Thursday 25 May 2017
Accessibility improvements in site for West Calder station
Engineers will shortly start work on a new pedestrian footbridge at West Calder station.
The new structure will be constructed next to the existing bridge and will provide both stair and lift access. This is part of wider work on the Shotts line being delivered by Network Rail ahead of the electrification of the route by 2019.
The work, which starts on June 4, will be ongoing until December 2017 will deliver step free access across the railway improving the station for people with impaired mobility, travelling with luggage, children or cycles.
Work will be delivered from the site compound previously used to deliver the A71 bridge works and will see the new accessible footbridge constructed during the next six months, including lifts and stairs. It will replace the existing bridge which will be removed after the new structure has been opened.
Pedestrian access will be maintained over the existing footbridge during the majority of the work, however, there will be points in the construction programme where pedestrian access will be over the road bridge for safety reasons but this will be kept to a minimum.
Work will be a combination of both day and night shifts with day shift (7.30am – 6pm) works ongoing throughout the project. Night shift works will take place on Saturdays (11pm to 9am) and Sunday to Thursday from 8pm to 6am.
Mak Kader, Network Rail programme manager, said “We are continuously seeking opportunities to make our stations more accessible. This new bridge will help ensure that everyone in the community has the opportunity to easily access services at West Calder station and thus enable even more people to travel by train.”

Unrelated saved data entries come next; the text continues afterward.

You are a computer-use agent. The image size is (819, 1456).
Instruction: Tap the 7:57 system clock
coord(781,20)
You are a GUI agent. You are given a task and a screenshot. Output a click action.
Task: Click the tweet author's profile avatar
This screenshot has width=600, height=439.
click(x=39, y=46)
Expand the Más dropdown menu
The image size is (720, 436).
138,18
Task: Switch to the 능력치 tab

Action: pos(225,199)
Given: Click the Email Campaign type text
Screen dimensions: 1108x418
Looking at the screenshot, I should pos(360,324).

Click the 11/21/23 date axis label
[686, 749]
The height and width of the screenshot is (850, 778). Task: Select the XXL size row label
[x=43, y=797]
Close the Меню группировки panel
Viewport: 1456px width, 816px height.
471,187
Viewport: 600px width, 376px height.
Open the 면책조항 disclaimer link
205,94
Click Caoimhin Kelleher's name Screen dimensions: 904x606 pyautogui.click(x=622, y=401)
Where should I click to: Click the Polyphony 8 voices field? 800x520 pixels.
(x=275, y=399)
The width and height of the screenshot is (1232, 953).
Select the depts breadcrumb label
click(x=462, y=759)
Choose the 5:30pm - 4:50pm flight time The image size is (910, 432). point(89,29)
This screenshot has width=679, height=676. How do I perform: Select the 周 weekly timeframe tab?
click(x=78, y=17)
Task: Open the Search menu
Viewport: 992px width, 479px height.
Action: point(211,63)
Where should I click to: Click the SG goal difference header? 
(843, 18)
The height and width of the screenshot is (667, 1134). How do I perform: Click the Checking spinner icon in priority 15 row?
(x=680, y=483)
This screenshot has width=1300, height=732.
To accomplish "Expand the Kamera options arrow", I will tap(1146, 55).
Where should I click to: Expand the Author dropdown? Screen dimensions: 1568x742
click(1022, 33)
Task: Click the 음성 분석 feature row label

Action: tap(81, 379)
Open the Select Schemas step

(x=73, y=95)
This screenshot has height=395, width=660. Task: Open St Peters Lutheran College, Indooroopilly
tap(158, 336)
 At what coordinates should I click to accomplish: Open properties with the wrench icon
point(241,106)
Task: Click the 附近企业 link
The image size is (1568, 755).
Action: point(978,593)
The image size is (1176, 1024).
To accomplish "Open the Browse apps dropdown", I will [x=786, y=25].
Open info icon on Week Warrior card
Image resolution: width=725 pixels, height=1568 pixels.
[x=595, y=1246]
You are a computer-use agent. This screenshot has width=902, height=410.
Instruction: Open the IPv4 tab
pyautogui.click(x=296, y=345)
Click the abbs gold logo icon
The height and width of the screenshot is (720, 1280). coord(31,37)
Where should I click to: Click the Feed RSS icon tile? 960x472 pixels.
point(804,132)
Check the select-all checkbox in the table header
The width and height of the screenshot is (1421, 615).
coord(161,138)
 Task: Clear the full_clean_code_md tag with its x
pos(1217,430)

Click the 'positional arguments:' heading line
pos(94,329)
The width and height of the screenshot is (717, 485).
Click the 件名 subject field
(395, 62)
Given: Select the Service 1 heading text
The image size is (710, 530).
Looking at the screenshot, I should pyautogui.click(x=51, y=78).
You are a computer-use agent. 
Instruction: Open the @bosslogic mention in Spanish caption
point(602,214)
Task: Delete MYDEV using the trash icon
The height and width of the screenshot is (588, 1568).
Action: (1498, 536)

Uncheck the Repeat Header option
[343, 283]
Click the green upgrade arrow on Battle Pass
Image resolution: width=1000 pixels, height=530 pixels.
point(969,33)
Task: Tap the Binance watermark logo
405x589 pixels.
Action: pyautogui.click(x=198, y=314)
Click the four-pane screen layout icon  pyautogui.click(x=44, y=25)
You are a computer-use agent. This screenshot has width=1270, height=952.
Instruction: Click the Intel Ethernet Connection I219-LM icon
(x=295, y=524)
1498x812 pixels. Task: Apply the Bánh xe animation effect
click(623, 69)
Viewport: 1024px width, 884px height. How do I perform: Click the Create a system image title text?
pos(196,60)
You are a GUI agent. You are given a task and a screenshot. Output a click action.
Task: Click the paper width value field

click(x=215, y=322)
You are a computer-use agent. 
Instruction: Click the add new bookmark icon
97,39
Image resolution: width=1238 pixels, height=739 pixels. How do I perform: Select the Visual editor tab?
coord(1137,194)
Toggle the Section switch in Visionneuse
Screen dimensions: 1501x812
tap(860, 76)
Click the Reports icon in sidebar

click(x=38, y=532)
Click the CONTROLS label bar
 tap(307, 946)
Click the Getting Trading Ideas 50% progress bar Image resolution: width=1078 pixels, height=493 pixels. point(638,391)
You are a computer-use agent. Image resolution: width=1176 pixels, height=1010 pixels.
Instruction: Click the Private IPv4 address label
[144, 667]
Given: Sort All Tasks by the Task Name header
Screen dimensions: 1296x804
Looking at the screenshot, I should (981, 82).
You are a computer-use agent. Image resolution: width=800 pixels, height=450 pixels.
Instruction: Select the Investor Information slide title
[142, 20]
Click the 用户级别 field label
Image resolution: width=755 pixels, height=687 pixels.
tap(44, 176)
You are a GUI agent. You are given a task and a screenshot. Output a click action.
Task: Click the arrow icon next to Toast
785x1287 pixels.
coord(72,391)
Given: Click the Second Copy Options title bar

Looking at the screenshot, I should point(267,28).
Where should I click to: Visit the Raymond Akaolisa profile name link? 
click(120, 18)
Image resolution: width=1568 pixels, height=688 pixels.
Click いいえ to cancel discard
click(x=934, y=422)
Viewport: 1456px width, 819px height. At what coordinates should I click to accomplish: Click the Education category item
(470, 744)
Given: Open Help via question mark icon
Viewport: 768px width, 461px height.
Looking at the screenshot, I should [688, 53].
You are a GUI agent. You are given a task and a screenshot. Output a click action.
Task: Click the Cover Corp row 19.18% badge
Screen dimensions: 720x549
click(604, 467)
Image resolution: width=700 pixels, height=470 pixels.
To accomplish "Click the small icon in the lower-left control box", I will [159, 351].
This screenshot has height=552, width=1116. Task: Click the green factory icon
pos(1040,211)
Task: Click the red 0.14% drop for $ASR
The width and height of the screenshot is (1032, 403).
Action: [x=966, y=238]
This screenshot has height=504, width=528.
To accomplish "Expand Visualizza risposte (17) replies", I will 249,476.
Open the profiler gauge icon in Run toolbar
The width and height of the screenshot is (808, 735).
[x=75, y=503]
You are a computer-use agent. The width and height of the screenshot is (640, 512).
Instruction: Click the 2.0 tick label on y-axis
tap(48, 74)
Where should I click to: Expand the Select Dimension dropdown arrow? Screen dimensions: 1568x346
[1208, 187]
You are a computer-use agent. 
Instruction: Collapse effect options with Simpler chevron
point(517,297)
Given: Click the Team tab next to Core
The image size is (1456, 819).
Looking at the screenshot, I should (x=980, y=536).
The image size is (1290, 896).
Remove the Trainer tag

The work at West Calder station is being delivered by contractor Bam Nuttal who delivered the A71 bridge works ahead of programme, on behalf of Network Rail.
About Network Rail
We own, operate and develop Britain's railway infrastructure; that's 20,000 miles of track, 30,000 bridges, tunnels and viaducts and the thousands of signals, level crossings and stations. We run 20 of the UK's largest stations while all the others, over 2,500, are run by the country's train operating companies.
Every day, there are more than 4.7 million journeys made in the UK and over 600 freight trains run on the network. People depend on Britain's railway for their daily commute, to visit friends and loved ones and to get them home safe every day. Our role is to deliver a safe and reliable railway, so we carefully manage and deliver thousands of projects every year that form part of the multi-billion pound Railway Upgrade Plan, to grow and expand the nation's railway network to respond to the tremendous growth and demand the railway has experienced - a doubling of passenger journeys over the past 20 years.
We are building a better railway for a better Britain.